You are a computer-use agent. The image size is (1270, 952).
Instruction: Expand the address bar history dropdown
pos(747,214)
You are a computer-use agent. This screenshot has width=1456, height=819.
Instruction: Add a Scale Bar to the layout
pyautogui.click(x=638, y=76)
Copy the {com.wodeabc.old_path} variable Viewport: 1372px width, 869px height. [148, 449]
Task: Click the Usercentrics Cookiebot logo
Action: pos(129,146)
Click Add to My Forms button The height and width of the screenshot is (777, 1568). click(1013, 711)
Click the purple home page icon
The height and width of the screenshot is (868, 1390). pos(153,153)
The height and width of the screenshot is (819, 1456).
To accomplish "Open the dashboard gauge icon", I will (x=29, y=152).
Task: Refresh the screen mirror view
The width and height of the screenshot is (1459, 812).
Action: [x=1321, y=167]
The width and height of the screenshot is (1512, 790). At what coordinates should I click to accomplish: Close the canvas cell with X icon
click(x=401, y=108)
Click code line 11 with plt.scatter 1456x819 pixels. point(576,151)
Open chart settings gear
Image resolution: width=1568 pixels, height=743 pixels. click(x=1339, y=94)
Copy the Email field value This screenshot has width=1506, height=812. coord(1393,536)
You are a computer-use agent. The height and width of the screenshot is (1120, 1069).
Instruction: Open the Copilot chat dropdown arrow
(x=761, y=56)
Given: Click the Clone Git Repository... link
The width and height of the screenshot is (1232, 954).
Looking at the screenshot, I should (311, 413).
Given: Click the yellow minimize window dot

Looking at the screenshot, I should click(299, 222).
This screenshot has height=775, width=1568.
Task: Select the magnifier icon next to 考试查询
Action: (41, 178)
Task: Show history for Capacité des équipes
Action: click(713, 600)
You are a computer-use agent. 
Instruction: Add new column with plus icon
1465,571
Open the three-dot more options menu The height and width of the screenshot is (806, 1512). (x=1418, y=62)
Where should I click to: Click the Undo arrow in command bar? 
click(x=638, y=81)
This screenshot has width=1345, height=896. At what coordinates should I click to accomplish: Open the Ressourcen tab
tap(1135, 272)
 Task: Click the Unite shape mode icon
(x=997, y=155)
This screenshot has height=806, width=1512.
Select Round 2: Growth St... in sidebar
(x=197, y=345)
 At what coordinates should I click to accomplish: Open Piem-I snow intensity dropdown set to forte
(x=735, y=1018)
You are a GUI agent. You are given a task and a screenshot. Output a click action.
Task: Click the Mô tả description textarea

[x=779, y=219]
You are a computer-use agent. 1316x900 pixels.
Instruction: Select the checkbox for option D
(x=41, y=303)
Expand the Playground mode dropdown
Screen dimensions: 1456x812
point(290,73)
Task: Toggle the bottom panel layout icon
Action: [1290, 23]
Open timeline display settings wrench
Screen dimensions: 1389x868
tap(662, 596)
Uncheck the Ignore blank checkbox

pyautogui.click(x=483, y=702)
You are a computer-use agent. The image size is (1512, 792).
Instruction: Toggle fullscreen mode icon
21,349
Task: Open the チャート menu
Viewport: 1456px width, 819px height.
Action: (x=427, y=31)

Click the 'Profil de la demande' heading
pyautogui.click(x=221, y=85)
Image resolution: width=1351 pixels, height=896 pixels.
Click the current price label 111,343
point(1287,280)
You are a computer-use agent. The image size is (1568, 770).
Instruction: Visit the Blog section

TASK TO CARRY OUT
Across the listing above, report every line where "menu" occurs.

EXERCISE SOLUTION
Open the three-dot more options menu The height and width of the screenshot is (806, 1512). (x=1418, y=62)
Task: Open the チャート menu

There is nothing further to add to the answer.